Pragmatic Minimal Infrastructure

A 2019 article by David Futcher appeared on Hacker News recently titled You Don’t Need All That Complex/Expensive/Distracting Infrastructure. The article is well written and makes a really important point about building to your actual requirements. It's hard to over-emphasize YAGNI at all levels of coding, software engineering, and operations. Critical thinking about the tradeoffs of increasing the upfront cost - whether in time, cash, or complexity - is essential to reaching your audience faster and still having the flexibility/budget to respond to the ever-changing playing field.

It's important to acknowledge which tradeoffs have recurring concrete costs and which have hypothetical costs. For instance, a typical high availability (HA) configuration with a load balancer and multiple hosts incurs many costs. It incurs an up-front cost to configure the infrastructure and ongoing hardware/maintenance costs. It also incurs a complexity cost of deploying to multiple hosts, reasoning about distributed systems, etc. Most of these costs don't buy you anything on a day-to-day basis. Your machines will tend to be running smoothly and the network will tend to be stable - at least in the ways your HA setup protects against. You might never pay the hypothetical cost of an availability zone outage or a host hardware failure.

That said, you will have to upgrade your hosts' operating systems, deploy new versions of your software, and troubleshoot hard-to-reproduce behavior from your system. All of these benefit from building out a little infrastructure.

For the sake of simplicity let's assume you've taken the argument against infrastructure deeply to heart and your startup's software is a gzipped folder with all your web content and some sort of server binary. You scp it to your host, unpack, execute, and away you go. Life is good, there's no complicated container systems, no build servers, no CD pipelines, no statefulness, just good old-fashioned operations - and presumably all the time in the world to find customers and market your nascent business.

You can even get most of the benefits naively associated with having more infrastructure. Need to upgrade a host or deploy your software? No problem, you get to make the call about whether to risk downtime. You check your logs and try to guess whether any "important customers" are likely to try and use your site. If not, just go ahead and bounce the host or kill your server process then start a new version. Otherwise, you can spin up a new host, get it set up correctly running your software, then do a DNS flip and wait for the traffic to move to the new machine before stopping the old one.

It may take a while and feel repetitive after the third or fourth time, but boring is good right?

Well, yes and no. The minimalistic strategy I just described is great because it puts you in the driver's seat and hopefully delivering value to your customers faster. Where it falls down is that it is an extreme local optimum on the cost vs external value graph. In my opinion, even considering a very small set of externalities can both erode the advantages of the minimalistic strategy and help offset the costs of a more infrastructure-intensive strategy.

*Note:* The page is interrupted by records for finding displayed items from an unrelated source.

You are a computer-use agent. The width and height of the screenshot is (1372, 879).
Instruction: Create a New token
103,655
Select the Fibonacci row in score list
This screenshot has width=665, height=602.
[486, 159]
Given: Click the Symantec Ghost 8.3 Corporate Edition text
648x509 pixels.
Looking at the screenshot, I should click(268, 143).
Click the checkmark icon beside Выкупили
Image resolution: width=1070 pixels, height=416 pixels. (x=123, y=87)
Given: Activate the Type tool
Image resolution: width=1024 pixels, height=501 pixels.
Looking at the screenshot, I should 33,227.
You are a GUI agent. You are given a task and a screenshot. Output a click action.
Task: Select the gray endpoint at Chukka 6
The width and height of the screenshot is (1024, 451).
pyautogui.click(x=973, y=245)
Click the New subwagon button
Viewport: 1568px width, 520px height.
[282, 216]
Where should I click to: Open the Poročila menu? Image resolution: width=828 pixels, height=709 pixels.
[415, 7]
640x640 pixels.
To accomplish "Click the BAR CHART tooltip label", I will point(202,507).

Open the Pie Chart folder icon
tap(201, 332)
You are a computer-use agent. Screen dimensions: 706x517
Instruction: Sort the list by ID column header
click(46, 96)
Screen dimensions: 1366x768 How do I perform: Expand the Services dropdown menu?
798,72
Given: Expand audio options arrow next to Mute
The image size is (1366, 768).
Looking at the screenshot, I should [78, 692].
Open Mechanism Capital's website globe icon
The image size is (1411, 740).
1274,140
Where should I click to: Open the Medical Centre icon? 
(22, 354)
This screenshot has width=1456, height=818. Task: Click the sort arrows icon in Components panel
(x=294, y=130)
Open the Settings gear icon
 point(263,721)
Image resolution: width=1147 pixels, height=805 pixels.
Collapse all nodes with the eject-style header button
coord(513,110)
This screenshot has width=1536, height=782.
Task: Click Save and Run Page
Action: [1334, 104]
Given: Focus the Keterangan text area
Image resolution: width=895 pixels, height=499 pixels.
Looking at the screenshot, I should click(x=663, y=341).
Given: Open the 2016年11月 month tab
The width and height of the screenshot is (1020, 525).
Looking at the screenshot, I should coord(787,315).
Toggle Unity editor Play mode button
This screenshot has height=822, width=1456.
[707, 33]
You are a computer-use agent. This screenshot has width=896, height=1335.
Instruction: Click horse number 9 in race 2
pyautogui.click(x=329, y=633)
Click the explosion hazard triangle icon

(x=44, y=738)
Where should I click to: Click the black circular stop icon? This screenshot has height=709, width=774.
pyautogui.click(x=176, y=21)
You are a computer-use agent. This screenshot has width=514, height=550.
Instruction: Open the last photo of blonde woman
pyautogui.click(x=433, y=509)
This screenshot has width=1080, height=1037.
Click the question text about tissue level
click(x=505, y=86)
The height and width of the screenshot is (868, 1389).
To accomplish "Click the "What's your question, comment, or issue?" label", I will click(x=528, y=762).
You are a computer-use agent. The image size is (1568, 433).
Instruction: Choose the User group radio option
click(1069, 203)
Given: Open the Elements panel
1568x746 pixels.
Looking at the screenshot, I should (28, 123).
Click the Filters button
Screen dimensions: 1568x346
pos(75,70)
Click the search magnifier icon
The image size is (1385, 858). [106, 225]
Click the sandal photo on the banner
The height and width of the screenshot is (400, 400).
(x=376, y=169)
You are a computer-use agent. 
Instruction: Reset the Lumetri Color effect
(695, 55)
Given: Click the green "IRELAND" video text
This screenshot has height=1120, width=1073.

One of the key aspects to consider is which kinds of growing pains you have control over and can predict/schedule. If your business venture is even a little successful, you can be sure unforeseen bugs in your software will necessitate "emergency" code changes. You can also be sure you'll very quickly have enough web traffic that every deployment will require that new-host/dns-flip strategy or else involve downtime affecting those existing/potential customers. What's harder to predict is where the break-even point is on more complex infrastructure - especially since it can itself introduce unforeseen bugs. I would argue though, that paying the cost early on to get an as-simple-as-possible no-downtime deployment mechanism is worthwhile.

Should it be prioritized over the bare-minimum work to have a product or web-presence? Probably not. Should it be prioritized along with launching your first few features or releases? Probably. Once you have any customers, traffic, or value; you have an obligation to respect others' time and yours. In 2021 this means having very few if any "planned outages" and definitely not having "expected" intermittent downtime for deployments. The tooling is becoming ubiquitous enough and customers discerning enough that certain kinds of availability form a new baseline.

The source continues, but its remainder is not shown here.